Add PV support for Azure Disk Encryption

[andyzhangx]

Is this a BUG REPORT or FEATURE REQUEST?:
/kind feature

Feature Description:

1. Azure Disk Encryption feature is only for managed disk.
2. Add parameters in azure disk storage class when kind is Managed

kind: StorageClass
apiVersion: storage.k8s.io/v1
metadata:
  name: managed-standard
provisioner: kubernetes.io/azure-disk
parameters:
  skuname: Standard_LRS
  kind: Managed
  secretVault: "/subscriptions/my-sub/resourceGroups/my-rg/providers/Microsoft.KeyVault/vaults/my-kv"
  secretURL: "https://KEYVAULT-NAME.vault.azure.net/secrets/SECRET-NAME/SECRET-VERSION"
  kekVault: "/subscriptions/my-sub/resourceGroups/my-rg/providers/Microsoft.KeyVault/vaults/my-kv"
  kekURL: "https://KEYVAULT-NAME.vault.azure.net/keys/KEK-NAME/KEK-VERSION"

Note:

1. Azure Disk Encryption requires that your key vault and VMs reside in the same Azure region and subscription.
2. kekVault and kekURL are optional, which is used to do Key Encryption
   3 . If kekURL is provided and kekVault is empty, then kekVault will be the same keyvault with secretVault

@jdumars @khenidak

Anything else we need to know?:
Azure/acs-engine#747

Environment:

• Kubernetes version (use kubectl version): v1.10
• Cloud provider or hardware configuration:
• OS (e.g. from /etc/os-release):
• Kernel (e.g. uname -a):
• Install tools:
• Others:

/sig azure
/assign

[andyzhangx]

@jdumars @khenidak After my investigation, I don't think there is k8s upstream work for this feature.
If you have already enabled azure disk encryption on VM, the attached empty disk would be encrypted using the same key vault by default, here are the detailed steps:
https://github.com/andyzhangx/Demo/blob/master/windows/azuredisk/disk-encryption
There should be work in acs-engine to create a k8s cluster with azure disk encryption enabled in the beginning.

[prashantchari]

@andyzhangx Andy, Do you happen to have a timeline for this feature ? Would it be available for GA ?

[andyzhangx]

@prashantchari this is no upstream work for this feature.
Paste info from
https://docs.microsoft.com/en-us/azure/virtual-machines/windows/managed-disks-overview#managed-disks-and-encryption

Managed Disks and Encryption
There are two kinds of encryption to discuss in reference to managed disks. The first one is Storage Service Encryption (SSE), which is performed by the storage service. The second one is Azure Disk Encryption, which you can enable on the OS and data disks for your VMs.
Storage Service Encryption (SSE)

Azure Storage Service Encryption provides encryption-at-rest and safeguard your data to meet your organizational security and compliance commitments. SSE is enabled by default for all Managed Disks, Snapshots and Images in all the regions where managed disks is available. Starting June 10th, 2017, all new managed disks/snapshots/images and new data written to existing managed disks are automatically encrypted-at-rest with keys managed by Microsoft. Visit the Managed Disks FAQ page for more details.
Azure Disk Encryption (ADE)

Azure Disk Encryption allows you to encrypt the OS and Data disks used by an IaaS Virtual Machine. This includes managed disks. For Windows, the drives are encrypted using industry-standard BitLocker encryption technology. For Linux, the disks are encrypted using the DM-Crypt technology. This is integrated with Azure Key Vault to allow you to control and manage the disk encryption keys. For more information, please see Azure Disk Encryption for Windows and Linux IaaS VMs.

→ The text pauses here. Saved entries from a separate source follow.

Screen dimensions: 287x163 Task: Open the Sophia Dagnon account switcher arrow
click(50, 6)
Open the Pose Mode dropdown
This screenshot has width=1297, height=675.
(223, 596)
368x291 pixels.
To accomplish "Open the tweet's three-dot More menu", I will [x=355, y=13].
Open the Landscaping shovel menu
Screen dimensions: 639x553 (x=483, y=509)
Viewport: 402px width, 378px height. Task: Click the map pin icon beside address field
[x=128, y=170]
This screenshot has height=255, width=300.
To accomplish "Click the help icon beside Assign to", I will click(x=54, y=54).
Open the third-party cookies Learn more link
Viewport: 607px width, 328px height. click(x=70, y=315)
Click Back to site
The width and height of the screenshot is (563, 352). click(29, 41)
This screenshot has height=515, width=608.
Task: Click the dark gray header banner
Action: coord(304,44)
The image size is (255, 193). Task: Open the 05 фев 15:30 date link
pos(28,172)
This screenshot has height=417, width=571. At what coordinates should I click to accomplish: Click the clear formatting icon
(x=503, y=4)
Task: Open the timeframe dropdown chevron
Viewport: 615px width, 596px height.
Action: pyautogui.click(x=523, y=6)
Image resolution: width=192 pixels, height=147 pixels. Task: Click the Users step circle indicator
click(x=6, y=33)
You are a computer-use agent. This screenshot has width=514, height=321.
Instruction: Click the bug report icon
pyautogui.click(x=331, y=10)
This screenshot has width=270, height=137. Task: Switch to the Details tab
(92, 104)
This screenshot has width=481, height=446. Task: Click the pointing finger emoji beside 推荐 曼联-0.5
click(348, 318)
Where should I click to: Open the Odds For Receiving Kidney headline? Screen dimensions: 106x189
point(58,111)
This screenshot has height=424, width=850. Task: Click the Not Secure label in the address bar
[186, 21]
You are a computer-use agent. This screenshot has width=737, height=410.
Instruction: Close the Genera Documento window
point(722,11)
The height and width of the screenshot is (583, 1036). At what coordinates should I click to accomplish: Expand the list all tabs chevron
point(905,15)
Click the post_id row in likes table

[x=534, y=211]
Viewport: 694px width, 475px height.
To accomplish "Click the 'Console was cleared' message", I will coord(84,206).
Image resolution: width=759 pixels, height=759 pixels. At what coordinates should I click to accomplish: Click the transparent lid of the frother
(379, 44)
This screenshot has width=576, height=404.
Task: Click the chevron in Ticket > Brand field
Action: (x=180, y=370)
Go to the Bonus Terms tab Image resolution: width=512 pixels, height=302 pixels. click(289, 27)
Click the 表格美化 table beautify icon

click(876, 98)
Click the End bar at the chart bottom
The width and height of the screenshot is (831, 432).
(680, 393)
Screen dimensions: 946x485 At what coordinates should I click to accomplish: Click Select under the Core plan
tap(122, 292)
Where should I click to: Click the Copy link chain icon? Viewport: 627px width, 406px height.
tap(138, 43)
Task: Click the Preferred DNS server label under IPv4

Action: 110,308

Let me know if you have any question, I will close this issue if there is no concern.

[prashantchari]

Hey @andyzhangx , For my scenario, I'm using https://docs.microsoft.com/en-us/azure/aks/azure-disks-dynamic-pv in combination with stateful sets to store user data on external disks. Can you elaborate on how I can enable azure disk encryption on those disks using custom keys from my key vault ?

I saw your example, but that requires me to setup encryption using the az commands on the VMs in the resource group - is that the recommended approach ?

[andyzhangx]

@prashantchari I see your scenario is "Azure Disk Encryption", here is the detailed doc:
https://docs.microsoft.com/en-us/azure/security/azure-security-disk-encryption#disk-encryption-deployment-scenarios-and-user-experiences

While according to my use expericence on Ubuntu VM, the encryption process will fail sometimes, it's not stable. You may try it in testing env first.

Anyway, it's not related to k8s upstream work.

[andyzhangx]

close this issue since there is no work in k8s upstream